Alcohol is killing people in the United States at a rate not seen in at least 35 years, according to new federal data. Last year, more than 30,700 U.S. boozers died from alcohol-induced causes, including alcohol poisoning and cirrhosis, which is primarily caused by alcohol use.
In 2014, there were 9.6 deaths from these alcohol-induced causes per 100,000 people, an increase of 37 percent since 2002.
This tally of alcohol-induced fatalities excludes deaths from drunk driving, other accidents, and homicides committed under the influence of alcohol. If those numbers were included the annual toll of deaths directly or indirectly caused by alcohol would be closer to 90,000, according to the Centers for Disease Control and Prevention.
In recent years, public health experts have focused extensively on overdose deaths from heroin and prescription painkillers, which have risen rapidly since the early 2000s. But in 2014, more people died from alcohol-induced causes (30,722) than from overdoses of prescription painkillers and heroin combined (28,647), according to the CDC.
Philip J. Cook, a Duke University professor who studies alcohol consumption patterns and their effects, notes that per-capita alcohol consumption has been increasing since the late 1990s.
“Since the prevalence of heavy drinking tends to follow closely with per capita consumption, it is likely that one explanation for the growth in alcohol-related deaths is that more people are drinking more,” he wrote in an email.
The number of U.S. adults who drink at least monthly rose by a small but significant amount between 2002 and 2014 — from 54.9 percent to 56.9 percent — according to data from the Substance Abuse and Mental Health Services Administration. The change has been especially pronounced among women. The percent of women drinking monthly or more rose from 47.9 in 2002 to 51.9 in 2014. And the percentage of women reporting binge drinking — defined as five or more drinks on at least one occasion — rose from 15.7 to 17.4 percent over the same period.

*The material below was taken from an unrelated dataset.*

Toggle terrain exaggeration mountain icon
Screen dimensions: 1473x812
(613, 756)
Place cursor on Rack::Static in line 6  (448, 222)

Cook notes that when you adjust the alcohol fatality rates for age, the increase narrows somewhat. That’s because older Americans are at more risk for alcohol-induced diseases, like cirrhosis, and the U.S. population has gotten older over the past several decades. Once you adjust for age, the increase in alcohol-deaths “could plausibly be accounted for by the growth in per capita consumption,” Cook said.
The heaviest drinkers are at the greatest risk for alcohol-induced causes of mortality. And some drinkers consume plenty of alcohol indeed. Prior research by Cook indicates that the top 10 percent of U.S. adults consume the lion’s share of alcohol in this country — close to 74 drinks a week on average.
For people who drink less, alcohol’s effects on health are less clear-cut. A large body of research seems to indicate that moderate alcohol consumption — around a drink or two a day — is associated with decreased risk of mortality.
But with alcohol, the line between “moderate use” and “dangerous use” can be a thin one. A recent study quantified the risk of death associated with the use of a variety of common recreational drugs. They found that at the level of individual use, alcohol was the deadliest substance, followed by heroin and cocaine.
The reason? The ratio between a toxic dose and a typical dose is extremely narrow with alcohol. If you’re happily buzzed at say, three drinks, three more might make you sick, and three after that may put you in alcohol poisoning territory.
For this reason, some researchers are starting to urge public health officials to focus more on the dangers posed by alcohol, and less on the dangers of less toxic drugs, like marijuana and LSD. One way to rein in problem drinking would be to simply raise federal alcohol taxes, which are currently at historically low levels.